Ao falarmos de médico, de crimes e de supostas intenções, não poderíamos deixar de lembrar do personagem criado por Conan Doyle, no século passado, o detetive Sherlock Holmes.
Parece que Sherlock Holmes foi chamado ao Brasil para opinar sobre um artigo publicado na Folha de S. Paulo, há duas semanas, que tratava da relação entre epilepsia e criminalidade.
Ao ler o artigo notou uma referência de um conceituado filósofo francês, Michel Foucault, "Eu Pierre Riviére...". O zeloso detetive foi à biblioteca e devorou livros do autor: a "História da Loucura" e a "Microfísica do Poder".

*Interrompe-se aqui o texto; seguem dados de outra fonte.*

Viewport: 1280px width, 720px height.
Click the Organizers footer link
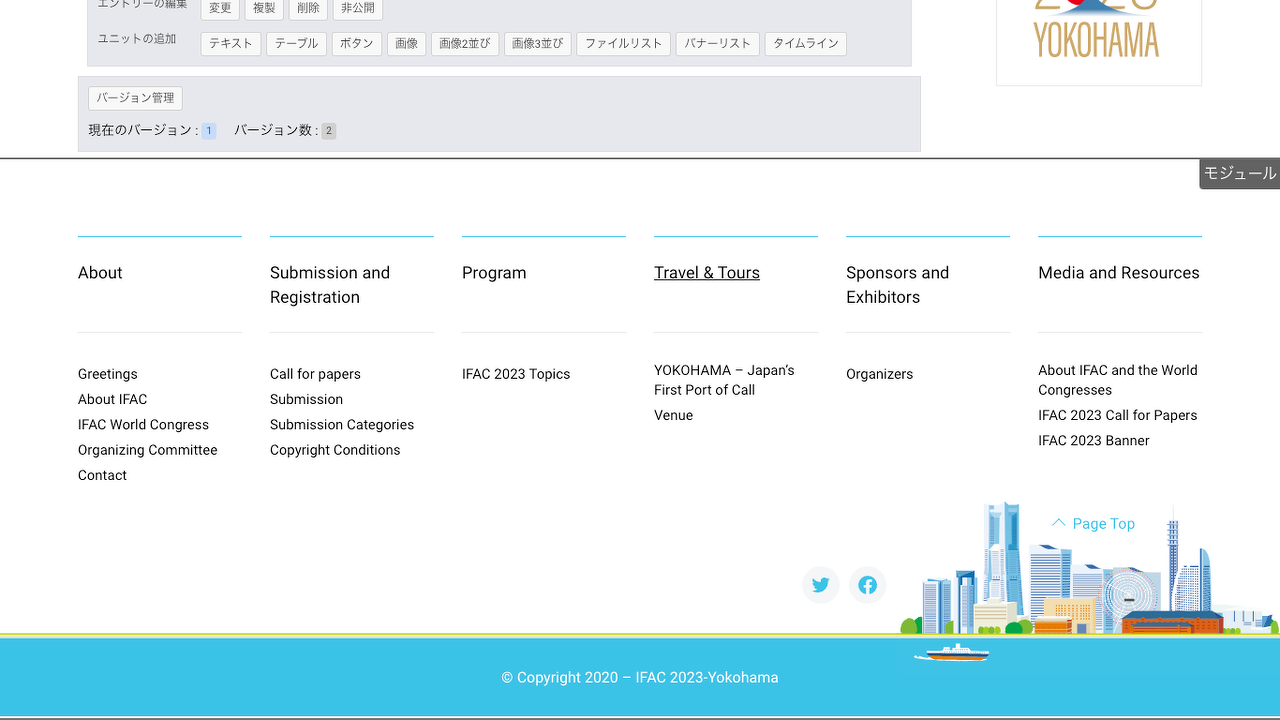[x=879, y=374]
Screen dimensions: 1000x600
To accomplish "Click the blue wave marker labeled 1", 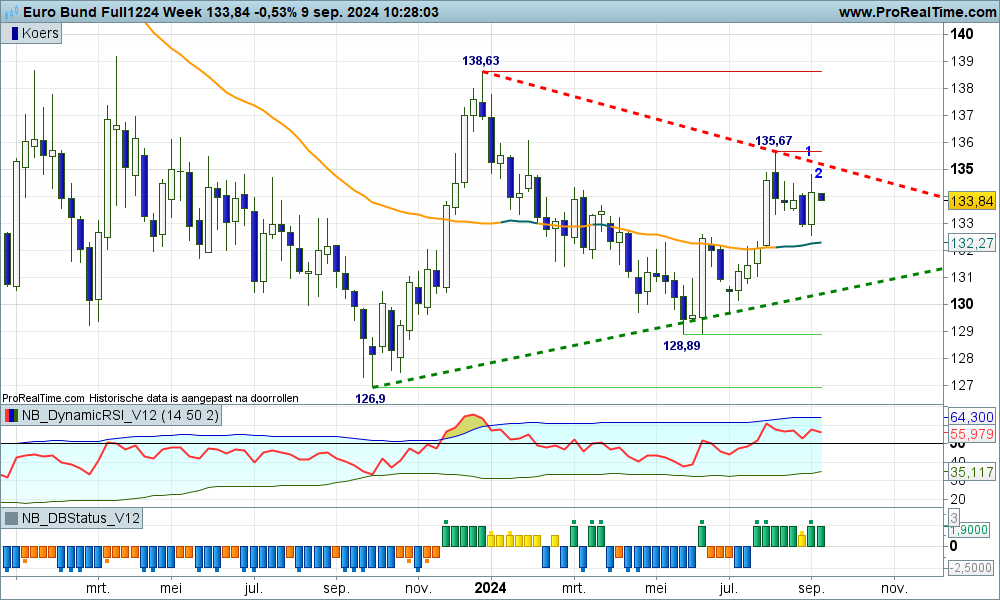I will [808, 151].
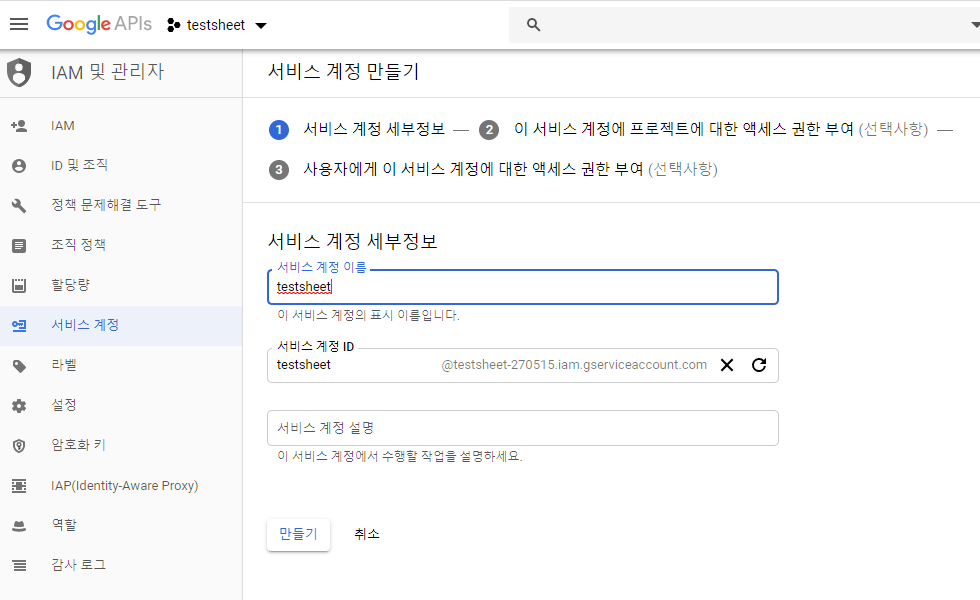This screenshot has width=980, height=600.
Task: Click the search magnifier icon
Action: pyautogui.click(x=533, y=25)
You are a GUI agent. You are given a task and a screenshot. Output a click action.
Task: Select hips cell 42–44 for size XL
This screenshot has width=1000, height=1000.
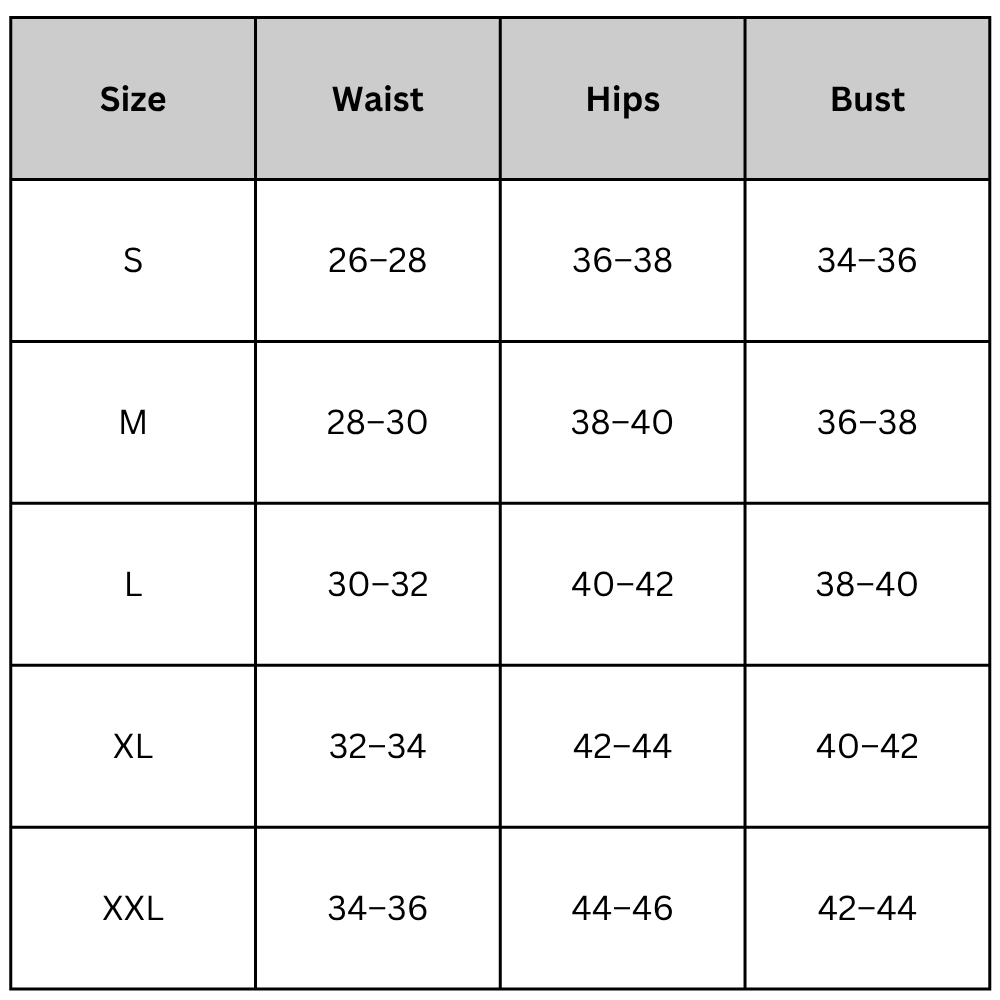pyautogui.click(x=622, y=747)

Detentor de um caráter minucioso, não se deu por satisfeito e buscou sua biografia, acabando por descobrir que Foucault tinha preferências sexuais pelo gênero homônimo. Após intensas investigações e diligências, foi se aprofundando no texto e percebeu que os conselheiros do Conselho Regional de Medicina de SP preocupavam-se com o estigma associado à doença e que poderiam estar agindo no interesse dos pacientes que tinham epilepsia, pois agora andavam preocupados em saber se eram criminosos em potencial.

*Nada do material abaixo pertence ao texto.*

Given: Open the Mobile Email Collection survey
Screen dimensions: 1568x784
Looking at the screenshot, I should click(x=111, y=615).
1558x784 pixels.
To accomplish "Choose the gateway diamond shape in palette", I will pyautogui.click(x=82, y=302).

O devotado detetive juntou todas as peças, chamou seu contratante e disparou: "Absurdamente simples, meu caro colega, podemos verificar uma associação de um antipsiquiatra com outro médico de uma corrente antineurológica... que com certeza não acreditam na existência da esquizofrenia nem da loucura".
Por analogia do raciocínio empregado pelo nosso nobre detetive podemos imaginar como o autor do referido artigo usa suas pistas para desvendar um delito. "Um desmaio na infância aqui, um antecedente epiléptico hereditário ali e um crime hediondo. Absurdamente simples, meu caro colega, um caso típico de epilepsia condutopática". Como diria Michael Shepherd, professor de psiquiatria aposentado da Universidade de Londres: Simplesmente absurdo, meu caro colega!.

JAIR MARI, 41, é doutor pelo Instituto de Psiquiatria da Universidade de Londres, professor adjunto do Departamento de Psiquiatria e Psicologia Médica da Universidade Federal de São Paulo e conselheiro do Conselho Regional de Medicina do Estado de São Paulo (Cremesp).
CÉLIO LEVYMAN, 38, é mestre em Neurologia Clínica pela Escola Paulista de Medicina, Fellow da Universidade de Pittsburgh (EUA), ex-professor de Neurologia das Faculdades de Medicina da Fundação do ABC e de Ciências Médicas de Santos e conselheiro do Cremesp.